Freud bashing is a popular intellectual pastime these days (although he still has his fans in New York and London). But, as we have seen in this chapter, he did have some valuable insights into the human condition, and, when talking about psychological defenses, he was right on target, although he had no idea why they evolved or what neural mechanisms might mediate them. A less well known, but equally interesting idea put forward by Freud was his claim that he had discerned the single common denominator of all great scientific revolutions: Rather surprisingly, all of them humiliate or dethrone "man" as the central figure in the cosmos.

The first of these, he said, was the Copernican revolution, in which a geocentric or earth−centered view of the universe was replaced with the idea that earth is just a speck of dust in the cosmos.

The second was the Darwinian revolution, which holds that we are puny, hairless neotenous apes that accidentally evolved certain characteristics that have made us successful, at least temporarily.

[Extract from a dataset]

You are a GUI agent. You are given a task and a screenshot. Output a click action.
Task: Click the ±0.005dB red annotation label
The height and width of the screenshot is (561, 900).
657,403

The third great scientific revolution, he claimed (modestly), was his own discovery of the unconscious and the corollary notion that the human sense of "being in charge" is illusory. He claimed that everything we do in life is governed by a cauldron of unconscious emotions, drives and motives and that what we call consciousness is just the tip of the iceberg, an elaborate post hoc rationalization of all our actions.

I believe Freud correctly identified the common denominator of great scientific revolutions. But he doesn't explain why this is so—why would human beings actually enjoy being "humiliated" or dethroned? What do they get in return for accepting the new worldview that belittles humankind?

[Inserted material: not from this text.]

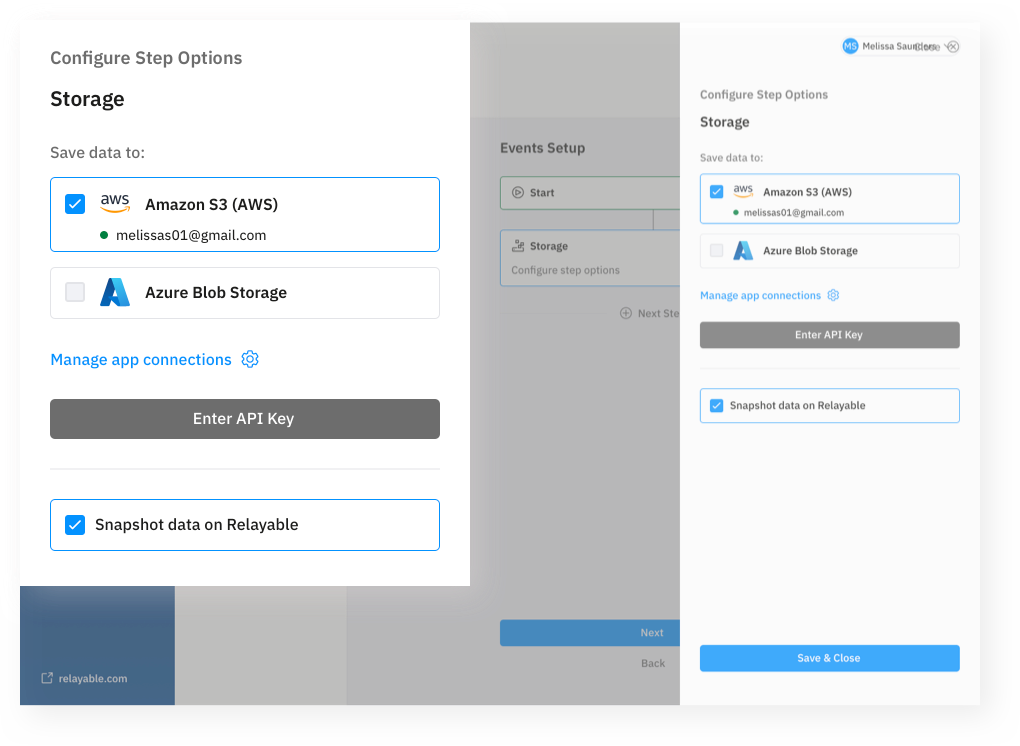Click the external link icon beside relayable.com
Image resolution: width=1020 pixels, height=746 pixels.
click(x=47, y=678)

Here we can turn things around and provide a Freudian interpretation of why cosmology, evolution and brain science are so appealing, not just to specialists but to everyone. Unlike other animals, humans are acutely aware of their own mortality and are terrified of death. But the study of cosmology gives us a sense of timelessness, of being part of something much larger. The fact that your own personal life is finite is less frightening when you know you are part of an evolving universe—an ever−unfolding drama. This is probably the closest a scientist can come to having a religious experience.

The same goes for the study of evolution, for it gives you a sense of time and place, allowing you to see yourself as part of a great journey. And likewise for the brain sciences. In this revolution, we have given up 112

the idea that there is a soul separate from our minds and bodies. Far from being terrifying, this idea is very liberating. If you think you're something special in this world, engaging in a lofty inspection of the cosmos from a unique vantage point, your annihilation becomes unacceptable. But if you're really part of the great cosmic dance of Shiva, rather than a mere spectator, then your inevitable death should be seen as a joyous reunion with nature rather than as a tragedy.